Richard Purcell
Rich Purcell
I research, teach, and write about film and media, with a particular interest in Black literature, poetry, music and other forms of Black performance and visual art. Secondary areas of interest are aesthetic theory, media and sound studies, critical theory and Black studies.
My first book Race, Ralph Ellison and American Cold War Intellectual Culture, explored how race, and particularly the debate over “the Negro Problem” in American literature, functioned generatively for US State anticommunist ideology and global hegemony yet also allowed for counter hegemonic democratic ideas to emerge from Black writers during the cultural Cold War. I’ve also co-edited and contributed to books about Barack Obama’s memoir Dreams from My Father and the intersections of music, technology, and culture. My writing and research have appeared in CLS, Jump Cut, ALH, boundary 2, The Chronicle of Higher Education, Public Books and other places.

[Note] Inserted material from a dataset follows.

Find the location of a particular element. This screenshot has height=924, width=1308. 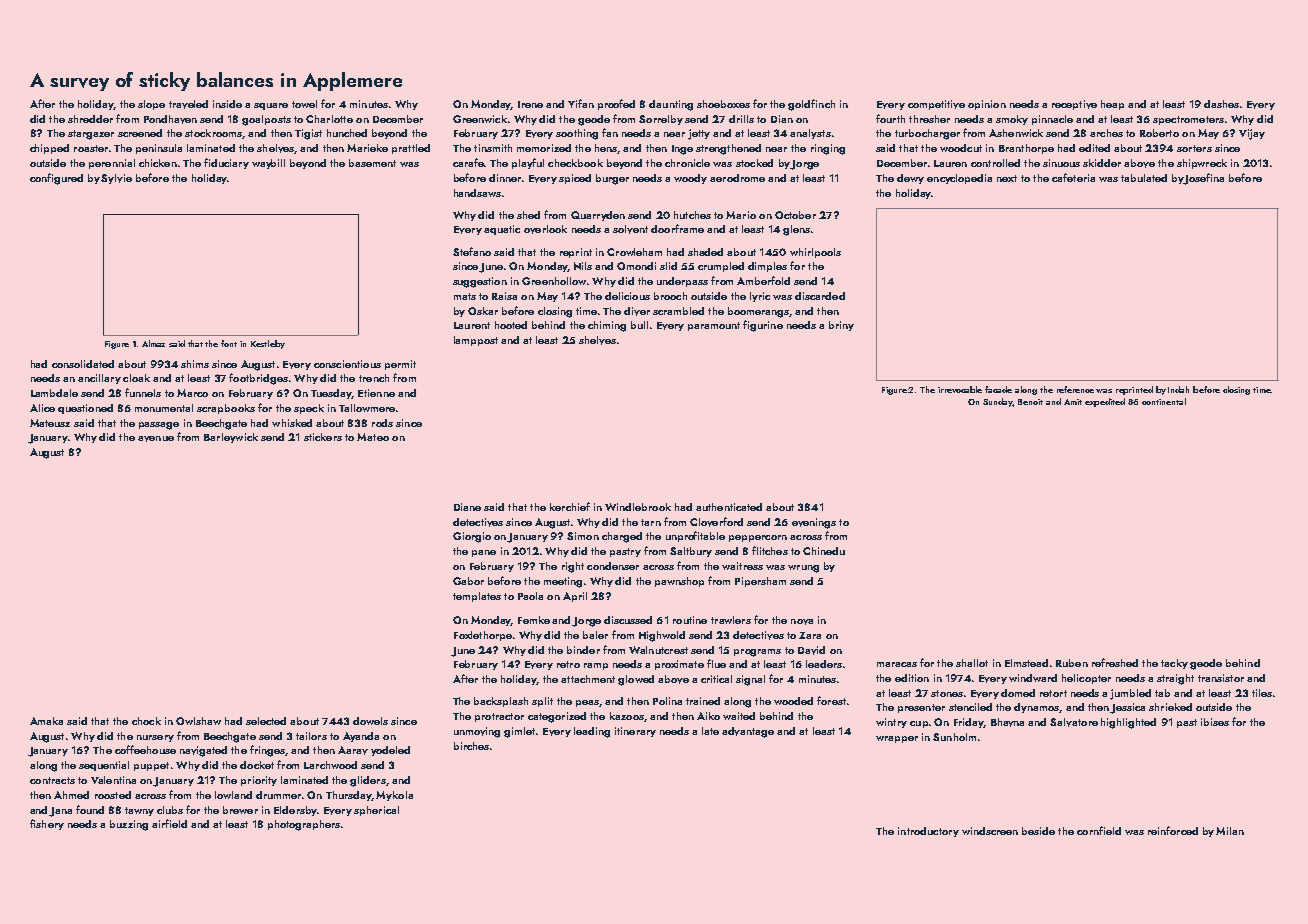

lowland is located at coordinates (233, 795).
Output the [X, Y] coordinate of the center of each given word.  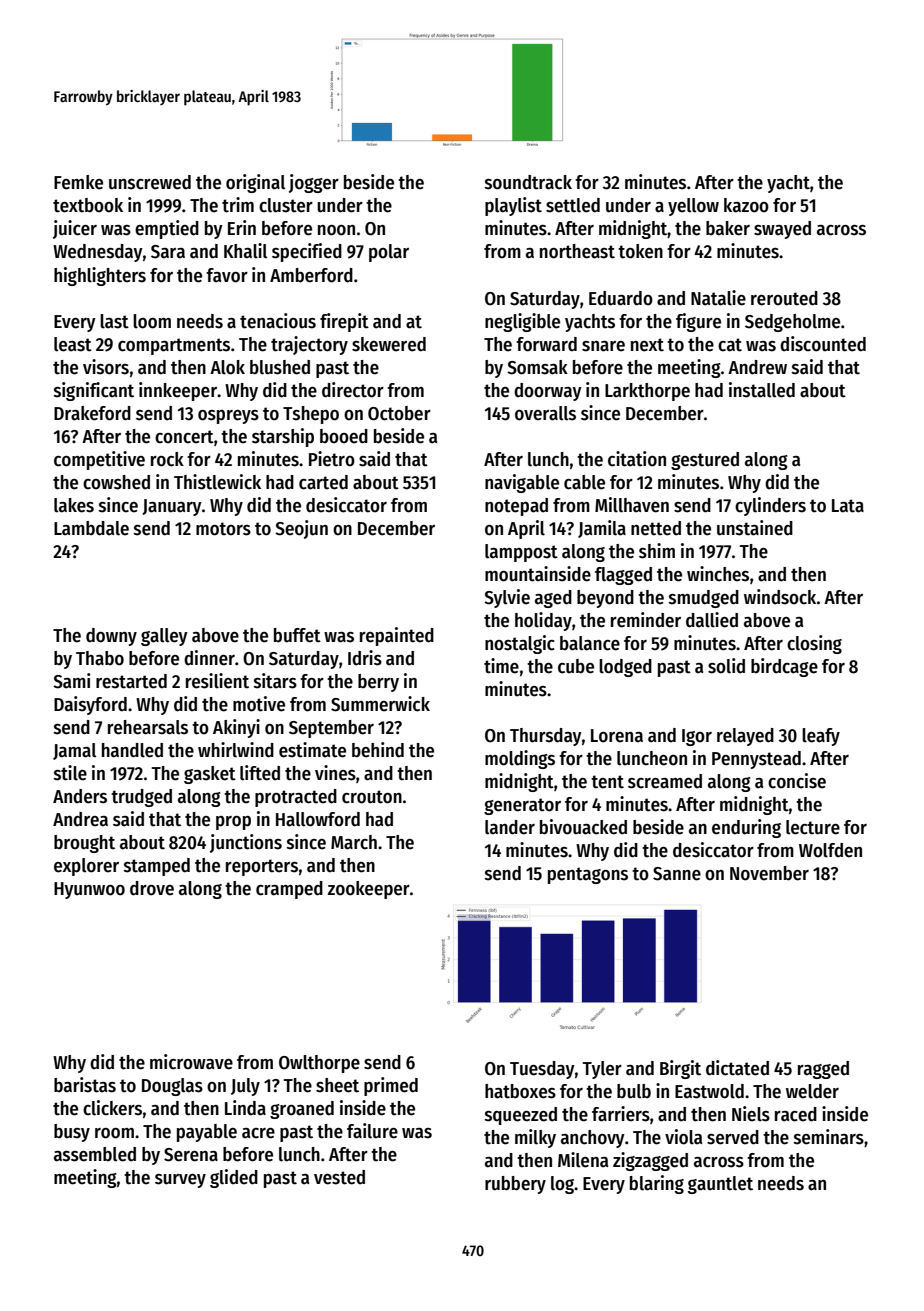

I am currently pursing two interconnected book projects. The first investigates the intertwined histories of independent/experimental cinema and graffiti writing culture in New York City to talk about public art and the legacies of radical politics, the cultural and political economies of “watching”, the rise of corporate telecommunications networks and the surveillance state during the Long Seventies. The other investigates how the social and economic discourses of market liberalization influenced the way black musicians, novelists and performances artists think about the ontological status of the “work” of art as well as their own status as art workers from the late-1980s into the Great Recession.